Reproduce the entries verbatim, from the line containing "You are a GUI" up to and including the line containing "coord(312,236)". Omit the pictures from your output.

Data for this task =
^^^^^^^^^^^^^^^^

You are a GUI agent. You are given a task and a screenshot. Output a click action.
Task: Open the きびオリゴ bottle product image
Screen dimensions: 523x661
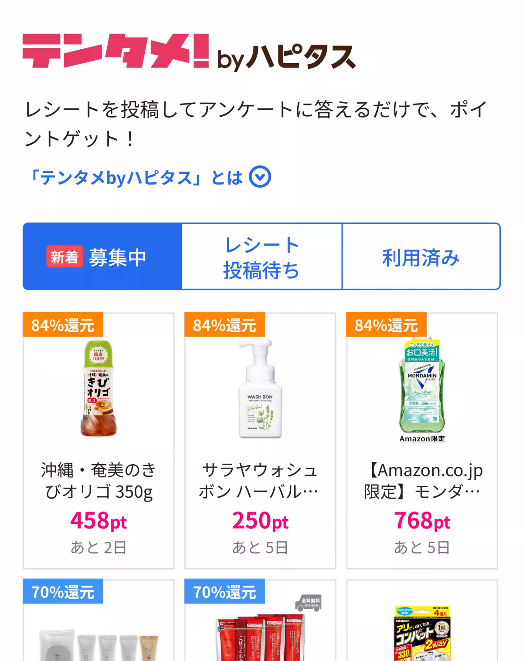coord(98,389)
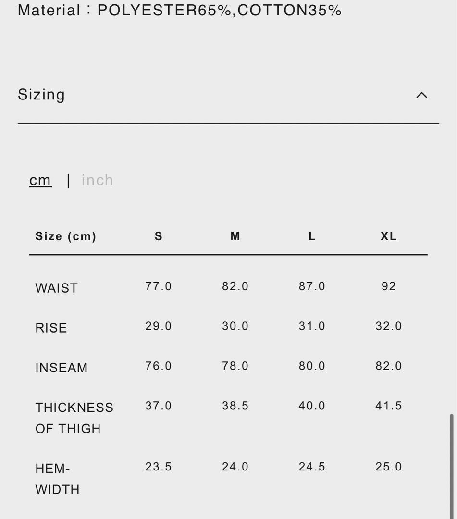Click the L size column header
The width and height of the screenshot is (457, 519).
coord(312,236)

^^^^^^^^^^^^^^^^

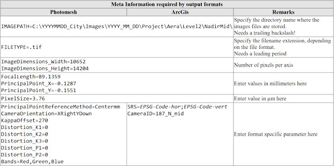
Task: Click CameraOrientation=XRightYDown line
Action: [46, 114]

^^^^^^^^^^^^^^^^

Problem solution =
You are a GUI agent. You are given a task and a screenshot. Output a click action.
Task: Open the きびオリゴ bottle product image
Screen dimensions: 523x661
coord(98,389)
Click the L size column header
The width and height of the screenshot is (457, 519).
coord(312,236)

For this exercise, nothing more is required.